Logotype for Affinity Bancshares Inc

Affinity Bancshares (AFBI) Proxy Filing summary

Event summary combining transcript, slides, and related documents.

Logotype for Affinity Bancshares Inc

Proxy Filing summary

2 Dec, 2025

Executive summary

  • Atlanta Postal Credit Union will acquire substantially all assets and assume most liabilities of Affinity Bank under a Purchase and Assumption Agreement, with an estimated purchase price of $159.8 million, subject to adjustments at closing.

  • The transaction is expected to close in Q4 2024 or Q1 2025, pending regulatory and shareholder approvals and other customary conditions.

  • Affinity Bancshares and Affinity Bank will dissolve and distribute remaining cash to shareholders after the transaction is completed.

  • The agreement includes customary representations, warranties, and covenants, and provides for a $6.39 million termination fee under certain circumstances.

  • Forward-looking statements highlight risks such as regulatory approval, shareholder votes, and market conditions.

Voting matters and shareholder proposals

  • Affinity shareholders will vote on the approval of the transaction at a special meeting, with proxy materials to be distributed in advance.

  • Directors and executive officers of Affinity are participants in the proxy solicitation.

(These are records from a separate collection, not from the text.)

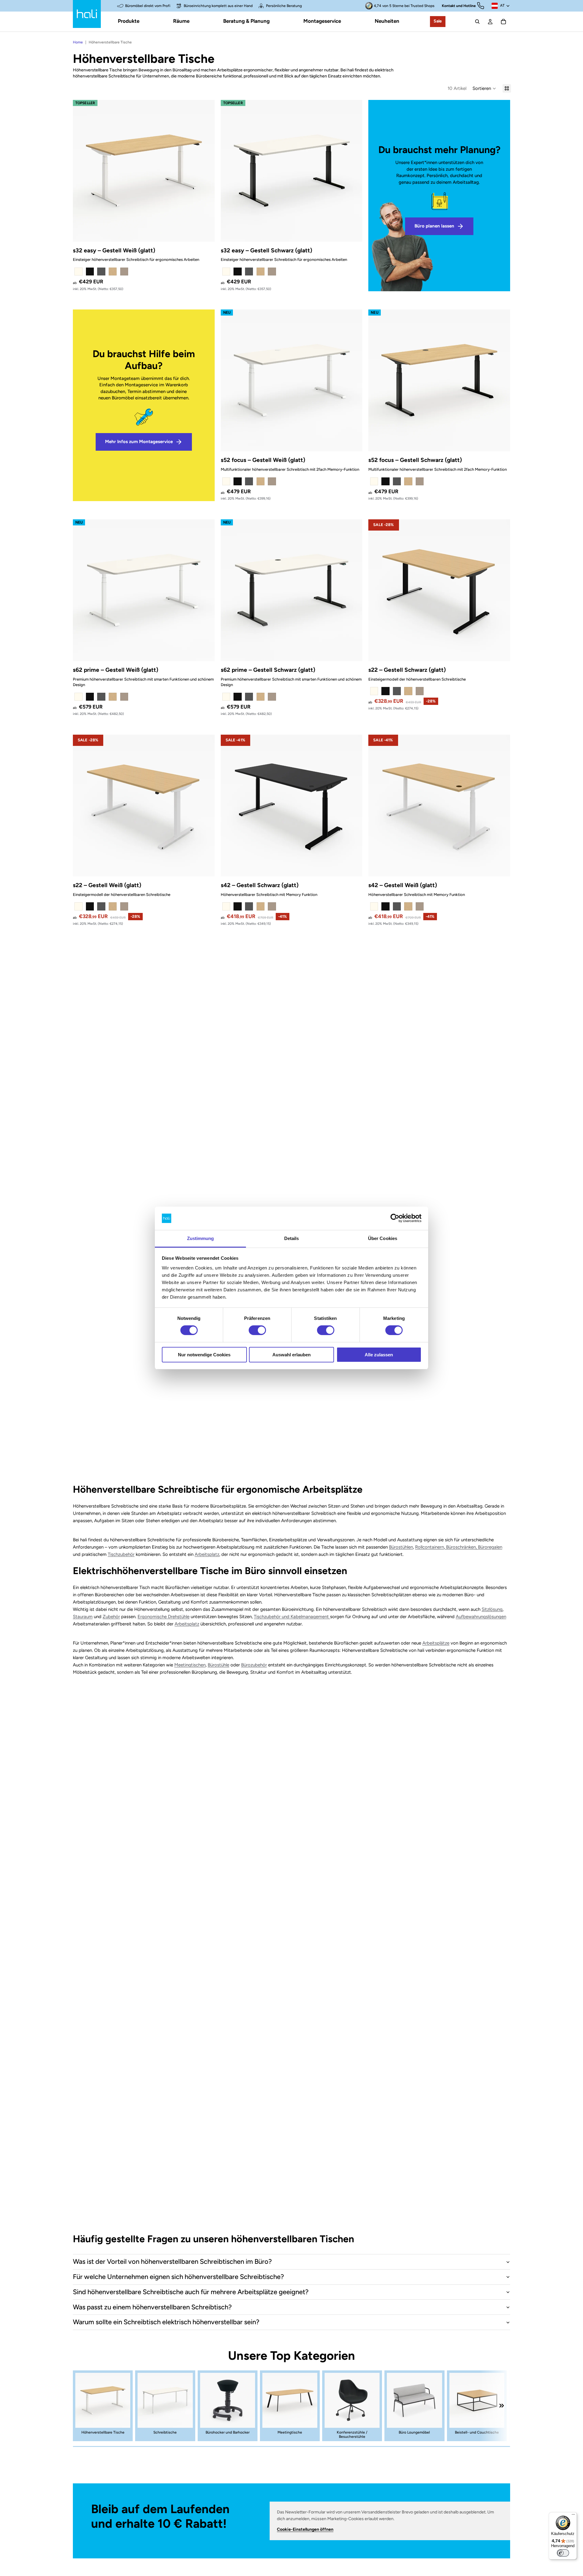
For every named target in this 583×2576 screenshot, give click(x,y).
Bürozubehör (254, 1665)
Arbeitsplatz (207, 1554)
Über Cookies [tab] (382, 1238)
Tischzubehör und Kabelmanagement (292, 1616)
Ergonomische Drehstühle (163, 1616)
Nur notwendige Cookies (204, 1354)
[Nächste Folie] (205, 170)
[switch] (257, 1330)
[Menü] (573, 2516)
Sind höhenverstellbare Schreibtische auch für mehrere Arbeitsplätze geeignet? (191, 2292)
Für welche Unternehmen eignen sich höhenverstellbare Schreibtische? (178, 2277)
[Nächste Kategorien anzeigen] (502, 2406)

  • The board of directors of Affinity recommends approval of the agreement and transaction to shareholders.

Board of directors and corporate governance

  • The boards of Affinity, Affinity Bank, and APCU unanimously approved the agreement.

  • Directors of Affinity who are shareholders have entered into voting agreements to support the transaction.

  • The agreement outlines procedures for board and committee meeting access and transition support post-closing.